Dynamics of progenitor and neuron proportions in the developing spinal cord. (A,B) Proportions of progenitors and neurons in the spinal cord during gestational weeks 4 to 7. The data are proportional to the total neurons and progenitors at each time point. (C) Comparison of the ratio of progenitors between mouse and human grouped in broad territories: pD (dp1-dp6); pI (p0-p2). Vertical bars indicate the range around the mean of proportions per sample. (D) Immunofluorescence of PAX3 (cyan), OLIG2 (red), NKX2-2 (cyan) and ARX (red) in transverse sections of mouse and human cervical neural tube at E9.5 and E11.5 in mouse embryos and CS12 and CS17 in human embryos. Scale bars: 50 µm. (E) Expression of gliogenic markers in progenitors and oligodendrocytes. (F) Expression of the temporal transcription factor code in neurons.

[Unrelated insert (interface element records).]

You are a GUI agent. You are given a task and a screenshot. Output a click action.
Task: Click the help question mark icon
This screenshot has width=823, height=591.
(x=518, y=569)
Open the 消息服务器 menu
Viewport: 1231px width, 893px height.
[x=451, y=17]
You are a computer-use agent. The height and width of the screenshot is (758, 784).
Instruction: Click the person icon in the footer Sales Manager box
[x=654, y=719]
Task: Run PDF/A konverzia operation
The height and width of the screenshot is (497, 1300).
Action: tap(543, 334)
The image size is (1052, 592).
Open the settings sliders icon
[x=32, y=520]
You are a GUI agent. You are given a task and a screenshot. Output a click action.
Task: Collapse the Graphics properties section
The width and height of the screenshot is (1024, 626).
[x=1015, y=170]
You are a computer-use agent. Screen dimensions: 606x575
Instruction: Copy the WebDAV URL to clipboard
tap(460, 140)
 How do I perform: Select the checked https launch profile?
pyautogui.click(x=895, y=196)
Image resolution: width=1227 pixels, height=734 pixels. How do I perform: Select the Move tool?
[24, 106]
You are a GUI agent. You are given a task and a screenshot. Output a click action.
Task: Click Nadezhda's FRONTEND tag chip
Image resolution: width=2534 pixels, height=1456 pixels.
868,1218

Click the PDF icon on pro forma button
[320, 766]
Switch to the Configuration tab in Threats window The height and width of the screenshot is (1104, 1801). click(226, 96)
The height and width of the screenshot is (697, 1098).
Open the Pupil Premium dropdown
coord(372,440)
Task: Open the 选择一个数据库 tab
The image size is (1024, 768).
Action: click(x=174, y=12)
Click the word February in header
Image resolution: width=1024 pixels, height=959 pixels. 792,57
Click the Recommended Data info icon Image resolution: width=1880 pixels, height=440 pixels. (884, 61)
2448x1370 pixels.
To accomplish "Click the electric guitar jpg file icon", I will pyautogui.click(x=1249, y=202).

In E and F, the size of the circles indicates the proportion of cells that express the gene per stage and domain, and the colour indicates the mean expression levels.

Fig. 7.

Neurogenic trajectories in the developing spinal cord. (A) PCA of the pMN-to-MN trajectory in human and mouse indicating the RNA-velocity trajectories depicted by black arrows in the PCA. PCAs are annotated by cell type (left), time point (middle) or latent time (right). The earliest latent time points are indicated in dark blue and latest in yellow on the latent time colour scale. Neurogenic trajectories are indicated with blue arrows, and the gliogenic trajectory in the mouse pMN is depicted by the orange arrow pointing away from the neurogenic trajectory. (B) Smoothed expression profile of the reconstructed motor neuron differentiation trajectory using the calculated latent times in human and mouse for selected genes. (C) Heatmap of the normalised gene expression (blue, low; yellow, high) of genes involved in neurogenesis for each neuronal class as a function of latent time in human (top bar) and mouse (bottom bar).

Fig. 8.

Overlapping expression of OLIG2 and NKX2-2. (A,B) Expression of the ventral progenitor markers PAX6 (white), OLIG2 (blue) and NKX2-2 (red) in transverse sections of human (A) and mouse (B) cervical neural tube at CS15 and E10.5, respectively. Scale bars: 50 µm. (C) Ratio of Olig2⁺/Nkx2-2⁺ double-positive cells within all cells expressing Nkx2-2 or Olig2. (D-G) Human UMAP of all cells expressing Nkx2-2 or Olig2 in human (D,F) and mouse (E,G). In F,G the double-positive progenitors are colour coded by time point. (H,I) Violin plots of selected genes involved in pMN and p3 neurogenesis and progenitor maturation in human (H) and mouse (I). Cells are labelled by time point. (J) Transcriptional distance of double-positive progenitors to pMN and p3 cells. Values closer to 1 indicate greater similarity to the population. (K) Gliogenic score of cells expressing OLIG2, NKX2-2 or both genes in human.